──────── EXTRACTED INFORMATION ────────

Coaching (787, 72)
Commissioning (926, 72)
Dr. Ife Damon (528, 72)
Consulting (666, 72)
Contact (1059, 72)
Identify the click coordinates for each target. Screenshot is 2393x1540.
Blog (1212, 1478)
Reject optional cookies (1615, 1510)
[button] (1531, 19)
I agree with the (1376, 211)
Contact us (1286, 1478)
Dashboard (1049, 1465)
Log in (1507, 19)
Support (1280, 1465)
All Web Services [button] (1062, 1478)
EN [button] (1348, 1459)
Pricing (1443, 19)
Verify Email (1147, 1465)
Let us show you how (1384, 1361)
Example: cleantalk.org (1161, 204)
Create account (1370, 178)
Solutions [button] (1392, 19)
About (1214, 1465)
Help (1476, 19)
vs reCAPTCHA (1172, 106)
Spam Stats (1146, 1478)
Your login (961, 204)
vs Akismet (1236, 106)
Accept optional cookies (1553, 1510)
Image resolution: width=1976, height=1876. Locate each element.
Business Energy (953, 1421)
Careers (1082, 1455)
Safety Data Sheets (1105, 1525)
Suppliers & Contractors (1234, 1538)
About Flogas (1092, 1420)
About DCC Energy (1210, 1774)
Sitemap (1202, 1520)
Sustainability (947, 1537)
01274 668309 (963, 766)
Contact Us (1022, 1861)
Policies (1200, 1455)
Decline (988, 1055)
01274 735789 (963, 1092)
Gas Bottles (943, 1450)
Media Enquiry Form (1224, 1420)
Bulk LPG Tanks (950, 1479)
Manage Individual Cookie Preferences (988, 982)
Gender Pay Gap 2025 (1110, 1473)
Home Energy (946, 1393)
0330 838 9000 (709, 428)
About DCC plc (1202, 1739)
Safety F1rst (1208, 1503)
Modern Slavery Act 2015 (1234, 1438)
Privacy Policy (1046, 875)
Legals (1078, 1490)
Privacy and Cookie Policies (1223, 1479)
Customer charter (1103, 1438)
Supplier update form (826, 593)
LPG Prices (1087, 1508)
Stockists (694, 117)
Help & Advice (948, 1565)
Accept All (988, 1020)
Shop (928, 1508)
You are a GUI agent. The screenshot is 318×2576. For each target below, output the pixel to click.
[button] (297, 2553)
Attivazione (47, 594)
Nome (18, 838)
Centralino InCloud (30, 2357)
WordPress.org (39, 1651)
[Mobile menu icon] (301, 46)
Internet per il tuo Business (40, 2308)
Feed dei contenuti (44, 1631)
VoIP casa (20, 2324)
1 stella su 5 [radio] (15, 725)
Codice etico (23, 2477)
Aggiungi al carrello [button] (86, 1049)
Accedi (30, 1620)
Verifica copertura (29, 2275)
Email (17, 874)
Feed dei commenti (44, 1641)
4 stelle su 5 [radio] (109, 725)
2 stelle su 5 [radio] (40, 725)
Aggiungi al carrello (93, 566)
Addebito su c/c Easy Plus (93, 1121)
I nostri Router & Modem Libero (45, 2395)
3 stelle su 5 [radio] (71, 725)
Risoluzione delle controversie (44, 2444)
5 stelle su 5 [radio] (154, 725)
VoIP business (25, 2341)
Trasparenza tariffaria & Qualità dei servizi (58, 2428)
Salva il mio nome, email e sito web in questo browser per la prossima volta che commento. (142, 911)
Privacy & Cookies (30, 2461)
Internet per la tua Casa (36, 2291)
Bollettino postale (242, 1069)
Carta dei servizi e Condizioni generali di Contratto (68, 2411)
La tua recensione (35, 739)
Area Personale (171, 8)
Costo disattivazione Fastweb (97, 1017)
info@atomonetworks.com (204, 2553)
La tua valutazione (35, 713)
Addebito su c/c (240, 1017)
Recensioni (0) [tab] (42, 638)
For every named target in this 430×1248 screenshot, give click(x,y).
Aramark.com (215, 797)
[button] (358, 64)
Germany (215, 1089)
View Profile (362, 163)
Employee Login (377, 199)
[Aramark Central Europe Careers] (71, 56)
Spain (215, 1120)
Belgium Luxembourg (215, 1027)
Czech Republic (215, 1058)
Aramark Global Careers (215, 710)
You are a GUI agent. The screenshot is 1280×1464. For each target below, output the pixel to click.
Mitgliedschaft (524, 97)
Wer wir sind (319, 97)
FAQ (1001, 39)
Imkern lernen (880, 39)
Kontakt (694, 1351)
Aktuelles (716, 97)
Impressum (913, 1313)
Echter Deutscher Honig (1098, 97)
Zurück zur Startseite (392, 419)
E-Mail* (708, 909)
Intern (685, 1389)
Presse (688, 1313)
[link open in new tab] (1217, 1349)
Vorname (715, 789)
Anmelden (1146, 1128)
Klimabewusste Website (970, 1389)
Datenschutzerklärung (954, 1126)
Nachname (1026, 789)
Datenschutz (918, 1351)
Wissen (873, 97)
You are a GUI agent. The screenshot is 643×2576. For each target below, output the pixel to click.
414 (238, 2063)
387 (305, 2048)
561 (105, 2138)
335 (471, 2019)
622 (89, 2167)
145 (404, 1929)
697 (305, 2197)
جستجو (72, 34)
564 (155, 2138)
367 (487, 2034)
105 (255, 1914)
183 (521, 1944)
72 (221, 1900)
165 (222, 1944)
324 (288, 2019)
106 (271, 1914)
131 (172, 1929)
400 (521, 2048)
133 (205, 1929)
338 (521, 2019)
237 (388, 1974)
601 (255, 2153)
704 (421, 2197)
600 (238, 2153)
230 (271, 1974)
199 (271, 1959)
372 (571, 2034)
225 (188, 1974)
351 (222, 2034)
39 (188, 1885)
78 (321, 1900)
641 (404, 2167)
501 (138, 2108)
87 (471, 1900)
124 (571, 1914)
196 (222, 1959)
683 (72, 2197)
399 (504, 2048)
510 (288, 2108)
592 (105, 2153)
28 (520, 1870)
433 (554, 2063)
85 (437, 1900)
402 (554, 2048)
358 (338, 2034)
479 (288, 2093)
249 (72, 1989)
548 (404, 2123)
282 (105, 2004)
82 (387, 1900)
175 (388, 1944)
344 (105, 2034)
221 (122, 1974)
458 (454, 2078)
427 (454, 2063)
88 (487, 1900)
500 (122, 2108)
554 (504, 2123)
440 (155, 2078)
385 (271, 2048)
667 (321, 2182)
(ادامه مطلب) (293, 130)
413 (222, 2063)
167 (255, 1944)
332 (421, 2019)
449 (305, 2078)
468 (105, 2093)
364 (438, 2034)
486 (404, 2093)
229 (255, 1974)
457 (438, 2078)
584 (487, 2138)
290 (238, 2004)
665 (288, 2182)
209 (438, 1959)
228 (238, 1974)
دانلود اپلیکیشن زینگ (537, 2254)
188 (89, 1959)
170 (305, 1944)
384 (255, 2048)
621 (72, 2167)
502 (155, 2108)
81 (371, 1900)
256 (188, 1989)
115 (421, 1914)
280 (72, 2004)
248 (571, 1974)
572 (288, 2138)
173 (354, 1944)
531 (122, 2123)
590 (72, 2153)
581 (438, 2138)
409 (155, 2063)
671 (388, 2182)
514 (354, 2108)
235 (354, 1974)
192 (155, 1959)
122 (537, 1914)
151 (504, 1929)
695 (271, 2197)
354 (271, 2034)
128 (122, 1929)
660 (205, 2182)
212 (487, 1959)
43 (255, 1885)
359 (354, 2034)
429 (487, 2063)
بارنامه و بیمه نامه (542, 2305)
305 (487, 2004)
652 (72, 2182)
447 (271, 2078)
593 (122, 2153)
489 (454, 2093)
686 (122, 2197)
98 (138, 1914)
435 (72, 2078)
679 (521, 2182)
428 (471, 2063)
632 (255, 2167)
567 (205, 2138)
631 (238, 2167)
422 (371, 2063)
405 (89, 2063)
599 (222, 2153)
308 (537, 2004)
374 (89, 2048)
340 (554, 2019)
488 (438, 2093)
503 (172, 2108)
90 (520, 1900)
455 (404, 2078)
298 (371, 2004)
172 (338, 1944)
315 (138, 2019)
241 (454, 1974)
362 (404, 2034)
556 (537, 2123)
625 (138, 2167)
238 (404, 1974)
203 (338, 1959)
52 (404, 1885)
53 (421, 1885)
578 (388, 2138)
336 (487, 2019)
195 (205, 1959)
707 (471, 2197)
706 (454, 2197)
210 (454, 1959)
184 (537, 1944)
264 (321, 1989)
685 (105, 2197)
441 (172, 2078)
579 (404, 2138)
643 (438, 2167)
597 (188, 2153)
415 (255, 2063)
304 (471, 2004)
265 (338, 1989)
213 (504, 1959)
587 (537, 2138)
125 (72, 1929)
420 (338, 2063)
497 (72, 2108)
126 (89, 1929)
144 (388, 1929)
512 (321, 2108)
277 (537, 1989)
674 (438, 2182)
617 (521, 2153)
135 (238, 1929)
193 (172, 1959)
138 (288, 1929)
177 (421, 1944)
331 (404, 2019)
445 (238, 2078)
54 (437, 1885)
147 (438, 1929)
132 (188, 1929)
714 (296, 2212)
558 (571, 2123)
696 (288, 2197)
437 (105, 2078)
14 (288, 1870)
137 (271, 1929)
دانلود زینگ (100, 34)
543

────────

In the data above, retype exactly and only the lines between the one holding "You are a GUI agent. The screenshot is 318×2576." and the one holding "Internet per la tua Casa (36, 2291)", inclusive.

You are a GUI agent. The screenshot is 318×2576. For each target below, output the pixel to click.
[button] (297, 2553)
Attivazione (47, 594)
Nome (18, 838)
Centralino InCloud (30, 2357)
WordPress.org (39, 1651)
[Mobile menu icon] (301, 46)
Internet per il tuo Business (40, 2308)
Feed dei contenuti (44, 1631)
VoIP casa (20, 2324)
1 stella su 5 [radio] (15, 725)
Codice etico (23, 2477)
Aggiungi al carrello [button] (86, 1049)
Accedi (30, 1620)
Verifica copertura (29, 2275)
Email (17, 874)
Feed dei commenti (44, 1641)
4 stelle su 5 [radio] (109, 725)
2 stelle su 5 [radio] (40, 725)
Aggiungi al carrello (93, 566)
Addebito su c/c Easy Plus (93, 1121)
I nostri Router & Modem Libero (45, 2395)
3 stelle su 5 [radio] (71, 725)
Risoluzione delle controversie (44, 2444)
5 stelle su 5 [radio] (154, 725)
VoIP business (25, 2341)
Trasparenza tariffaria & Qualità dei servizi (58, 2428)
Salva il mio nome, email e sito web in questo browser per la prossima volta che commento. (142, 911)
Privacy & Cookies (30, 2461)
Internet per la tua Casa (36, 2291)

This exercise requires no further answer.